18 Reviews liked by ticky


What do you even say about Earthbound in 2021? Saying the writing is good is obvious; playing this is like seeing where 50% of modern indie games got their inspiration from.

It's honestly impressive how good the timing of the humour is. Adding spaces and breaking up text boxes for expressiveness of joke delivery is common now but I can't think of anything else that was doing this in 1994?

The last boss is honestly still shocking in 2021, even after I've seen so many other things inspired by it. (That's my feeling about a lot of it - in 2021 I've seen so many of the things inspired by this game, and yet a lot of it still feels fresh and fascinating.)

I love how much it uses the intentional friction of its menu system for effect. Buy a ticket for the theatre at a counter, bring it over to the bouncer, show it to them from your inventory to be let in - many more steps than it has to be, but all with the effect of immersing you in the daily life of this little world. Even things like using the ATM to get your cash or calling your dad to save the game work in a way that slows the game down to get you to focus on the mundanity of life in this world. It's smart.

Everyone talks about how old RPGs are grindy and badly paced and they're mostly wrong because they just aren't interested in mechanics, but this is the game where it's right. For a battle system so simple, and with no strategy, they sure want you to be spending a lot of time with it. The encounter rate is incredibly high, stretching out many areas far longer than necessary, and individual battles are rarely interesting or have much strategic depth. They look and sound great, and the text is filled with personality, but the battles themselves are pretty poor.

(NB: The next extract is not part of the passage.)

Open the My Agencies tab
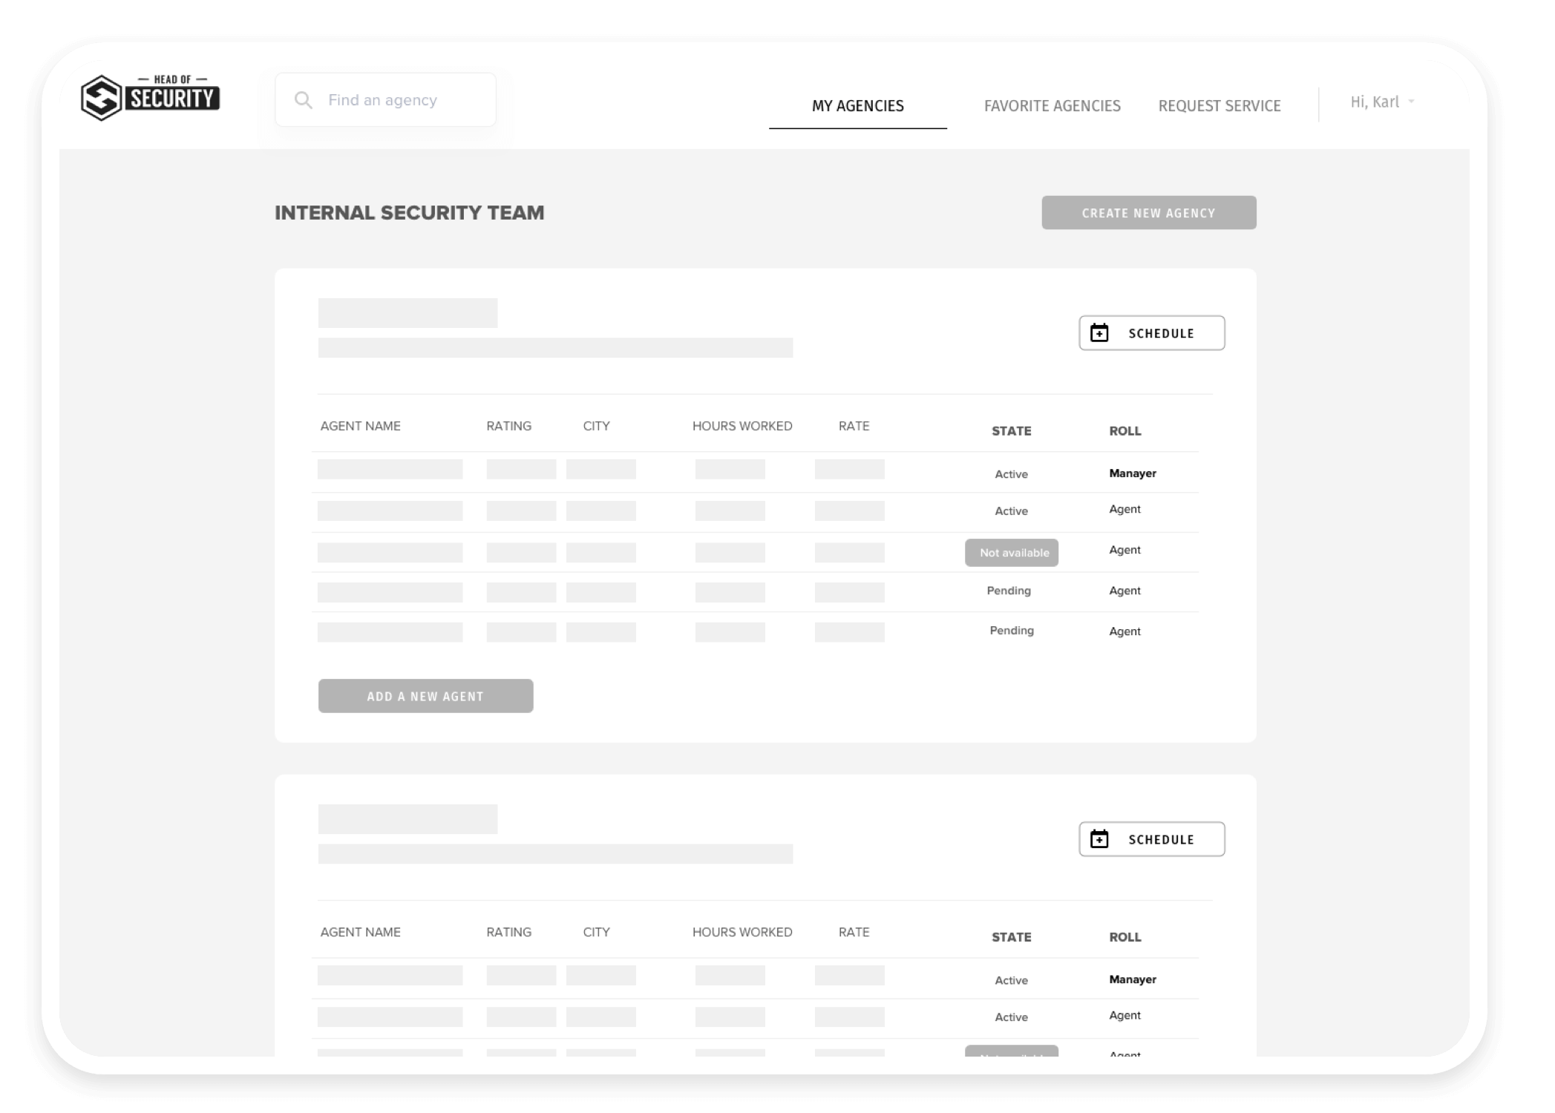 [x=857, y=106]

A lot of Earthbound's peers were spending a lot of time experimenting with systems and thinking about what role these battles had in their gameplay loop. What made them interesting, what ensured battles contributed to the game's pacing, etc. Earthbound seems completely uninterested in these questions, which is surprising given how much else it's interested in questioning about 90s RPG design.

Weirdly physical in a way that's almost compelling. The creator's clearly only heard of humans secondhand so all the "convince people to come visit your shop" scenes are deeply strange. The only game that lets you create a hybrid women's clothing, canned goods and mobile phone store.

AAA games aren't supposed to be this scrappy and smart!! What happened??